What needs to be done | Write out the data exactly, keeping every line.

Records from a collection |

============================================================

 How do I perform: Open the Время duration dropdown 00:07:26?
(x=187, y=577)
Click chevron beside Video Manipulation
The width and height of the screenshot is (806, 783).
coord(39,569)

============================================================

Task output |
 How do I perform: Open the Время duration dropdown 00:07:26?
(x=187, y=577)
Click chevron beside Video Manipulation
The width and height of the screenshot is (806, 783).
coord(39,569)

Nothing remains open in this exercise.